Inhumé au cimetière Al-Alia (proche de la banlieue d’Alger), où reposent de grandes figures de l’indépendance de l’Algérie, cette reconnaissance officielle réservée à Serge Michel par les autorités algériennes, est un acte qui garde encore une flamme des idéaux de sa lutte.

"Ce fantôme du siècle" selon l'expression de Jean-Claude Carrière, était aussi poète, écrivain et peintre. 

Fadéla Hebbadj

Marie Joëlle Rupp, Serge Michel un libertaire dans la décolonisation, Editions Ibis Press et, Editions Apic.


[i] Viktor Lvovitch Kibaltchitch est né en Belgique le 30 décembre 1890, il meurt à Mexico le 17 novembre 1947. Militant anarchiste, chargé de la correspondance internationale à Berlin puis à Vienne en 1923. Il s’oppose à la politique coloniale au Congo. Serge Victor est reconnu pour sa brillance et sa perspicacité en matière littéraire et politique.
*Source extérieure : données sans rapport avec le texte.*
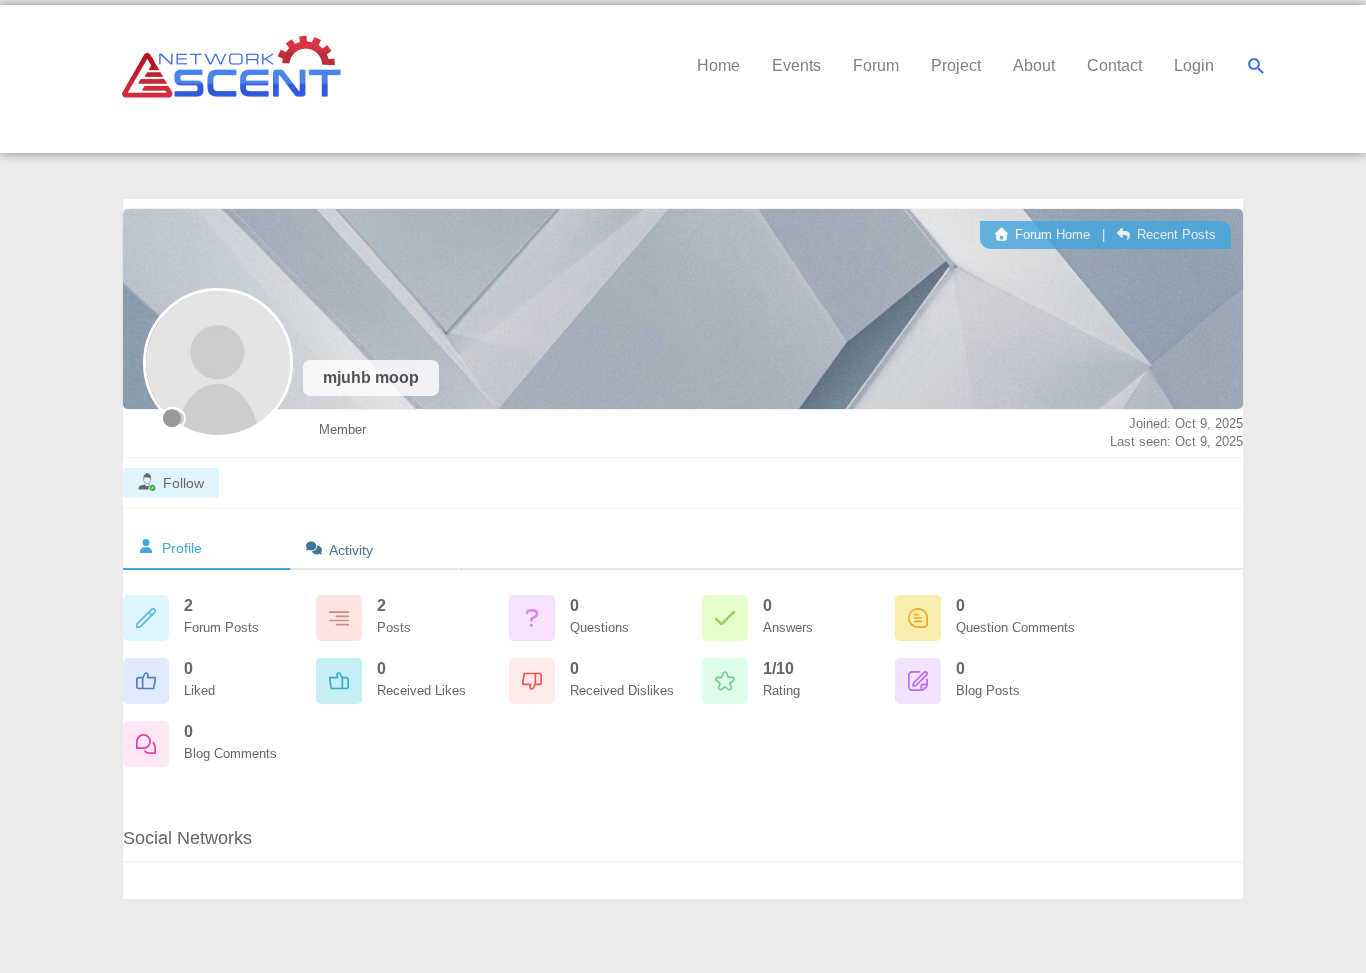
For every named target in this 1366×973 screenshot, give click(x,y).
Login (1194, 65)
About (1034, 65)
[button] (1256, 66)
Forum (876, 65)
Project (956, 65)
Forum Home (1050, 234)
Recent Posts (1174, 234)
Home (718, 65)
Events (796, 65)
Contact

Parmi ses œuvres : S’il est minuit dans le siècle, Collection les cahiers rouges, 2009. Les derniers temps, Collection les Cahiers rouges, 1998, Vie et mort de Léon Trotsky, Editions la Découverte, Ce que tout révolutionnaire doit savoir de la répression, Editions Zones, 2009…

[ii] Texte de la Défense de Louise Michel prononcée le 22 juin 1883 ; In Ecrits sur l’anarchisme –Editions Seghers, 1964. Ah, certes, monsieur l’avocat général, vous trouvez étrange qu’une femme ose prendre la défense du drapeau noir, pourquoi avons-nous abrité la manifestation sous le drapeau noir ? Parce que ce drapeau est le drapeau des grèves et qu’il indique que l’ouvrier n’a pas de pain. Si notre manifestation n’avait pas dû être pacifique, nous aurions pris le drapeau rouge ; il est maintenant cloué au Père-Lachaise, au-dessus de la tombe des morts(…) Le peuple meurt de faim, et il n’a même pas le droit de dire qu’il meurt de faim. Eh bien, moi, j’ai pris le drapeau noir, et j’ai été dire que le peuple était sans travail et sans pain(…) Et peut-être vous-mêmes, à votre tour, vous serez du côté des indigènes si votre intérêt est d’y être. 

[iii] Serge Michel, Nour le Voilé, Editions Seuil, juin 1982.

[iv]  Concepteur et organisateur du Congrès de la Soummam (1956), Abbane Ramdane a été assassiné fin 1957 ou début 1958 ?, au Maroc, par une coalition de comploteurs dont l’exécuteur fut Abdelhafid Boussouf, Ministre des Liaisons Générales et de la Communication.

[v] Le Gouvernement Provisoire de la République Algérienne du F.L.N.